La riflessione teorica

Organizzazioni anche complesse di ogni tipo – politico, economico, religioso – sono esistite sin dall’antichità: pensiamo all’efficiente organizzazione politica introdotta ad Atene nel 6° secolo con la Costituzione di Clistene, o alla Lega Anseatica, che nel 14° secolo elaborò un sistema di finanziamento e di ripartizione dei rischi simile a quello di una moderna società di assicurazione, o alle banche italiane e olandesi del Cinquecento, per fare solo alcuni esempi.

Tuttavia una riflessione sistematica sui principi di una buona organizzazione, sul modo in cui le organizzazioni operano all’interno e all’esterno, sulle conseguenze della loro presenza nella società ebbe inizio solo con la nascita dello Stato moderno – con la sua complessa struttura organizzativa – e con lo sviluppo di grandi e potenti organizzazioni economiche – imprese industriali e commerciali, banche, società di assicurazione – nel corso dell’Ottocento.

All’origine della moderna teoria dell’organizzazione vi è il pensiero di due autori fra loro assai diversi per quanto riguarda sia la formazione culturale sia gli interessi: il sociologo tedesco Max Weber e l’ingegnere statunitense Frederick Winslow Taylor.

La teoria di Weber dell’organizzazione burocratica

Weber offrì un contributo fondamentale allo studio delle organizzazioni analizzando nei suoi scritti (in particolare in Economia e società, pubblicato postumo nel 1922) l’essenza, i presupposti e il funzionamento del potere burocratico, con particolare riferimento alla formazione dello Stato e delle imprese capitalistiche nelle società moderne.
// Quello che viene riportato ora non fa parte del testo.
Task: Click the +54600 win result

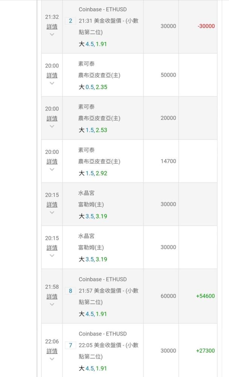Action: 205,296
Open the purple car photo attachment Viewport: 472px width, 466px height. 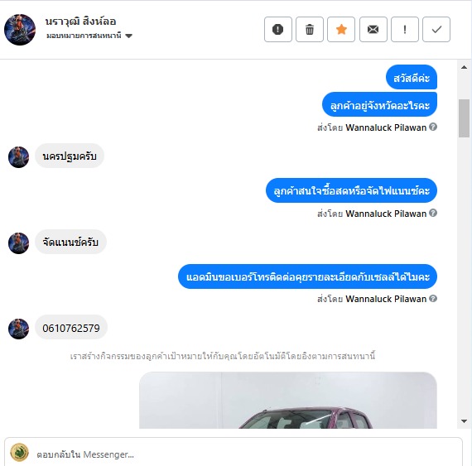coord(288,400)
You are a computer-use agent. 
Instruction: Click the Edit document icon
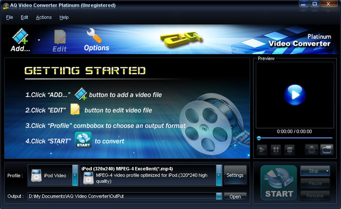60,37
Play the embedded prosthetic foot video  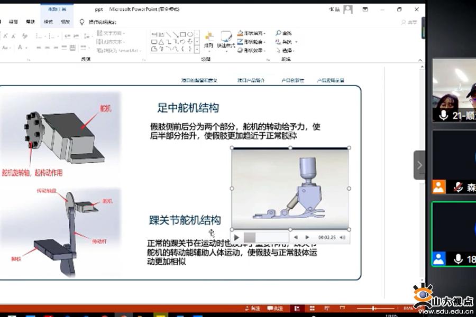pos(237,237)
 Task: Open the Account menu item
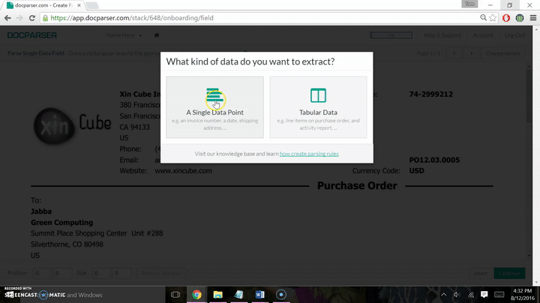(x=482, y=35)
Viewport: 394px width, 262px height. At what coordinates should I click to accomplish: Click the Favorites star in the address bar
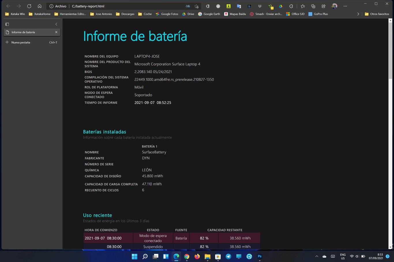(196, 6)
Per Weber la burocrazia è una forma di potere legale e razionale, cioè di un potere legittimato attraverso il richiamo a regole razionali prestabilite, che possono essere imposte o concordate, e che sono orientate al perseguimento di un dato scopo. I caratteri distintivi della burocrazia sono: una gerarchia di autorità stabile, una specializzazione funzionale dei compiti, un personale tecnicamente qualificato e scelto in base alle sue competenze specifiche e infine l’impiego di procedure formali per la condotta dell’ufficio.
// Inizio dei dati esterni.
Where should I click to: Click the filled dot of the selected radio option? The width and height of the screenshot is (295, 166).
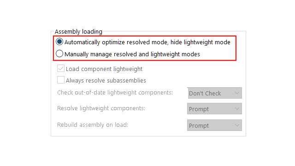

L’amministrazione dello Stato era per Weber il prototipo dell’organizzazione burocratica, ma caratteristiche simili si potevano riscontrare a suo avviso nella grande impresa capitalistica e in tutte le associazioni moderne orientate razionalmente a uno scopo.

L’organizzazione scientifica del lavoro secondo Taylor

Anche Taylor, con la proposta di introdurre nelle fabbriche l’organizzazione scientifica del lavoro, fornì un contributo determinante per la concettualizzazione delle organizzazioni produttive come burocrazie. In un importante saggio, Principi di organizzazione scientifica del lavoro, pubblicato nel 1911, egli proponeva un metodo – che da lui ha preso il nome di taylorismo – per razionalizzare il lavoro umano. Il taylorismo è noto soprattutto come strumento per standardizzare e suddividere in fasi il lavoro esecutivo, e per questo motivo esso ha conquistato la dubbia fama di voler ottenere l’efficienza attraverso la ripetitività e la costrizione del lavoro.
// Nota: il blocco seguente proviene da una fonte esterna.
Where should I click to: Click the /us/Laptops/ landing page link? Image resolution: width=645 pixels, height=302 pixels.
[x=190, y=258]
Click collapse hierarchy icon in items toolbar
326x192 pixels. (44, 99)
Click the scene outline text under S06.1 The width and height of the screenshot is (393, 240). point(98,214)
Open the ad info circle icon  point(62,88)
L’organizzazione scientifica del lavoro non riguarda solo il modo di lavorare in fabbrica, ma l’intero modo di organizzare e di gestire un’impresa, quindi anche il modo di comandare. L’idea fondamentale di Taylor è che l’arbitrio dei capi deve essere sostituito dall’autorità della legge, e questa si basa sulla valutazione scientifica del modo migliore di raggiungere il risultato.

Le teorie manageriali e la scuola delle relazioni umane

Weber e Taylor influenzarono profondamente lo studio delle organizzazioni nella prima metà del 20° secolo, che vide lo sviluppo della cosiddetta scuola classica delle teorie manageriali e d’impresa.

L’intento di questa scuola era quello di individuare i principi generali in base ai quali ottimizzare l’organizzazione delle imprese. Alla base di questo orientamento vi era il presupposto che la razionalità è una sola, e che di conseguenza esiste un solo criterio ottimale per organizzare le imprese, qualunque sia la loro attività e l’ambiente in cui agiscono.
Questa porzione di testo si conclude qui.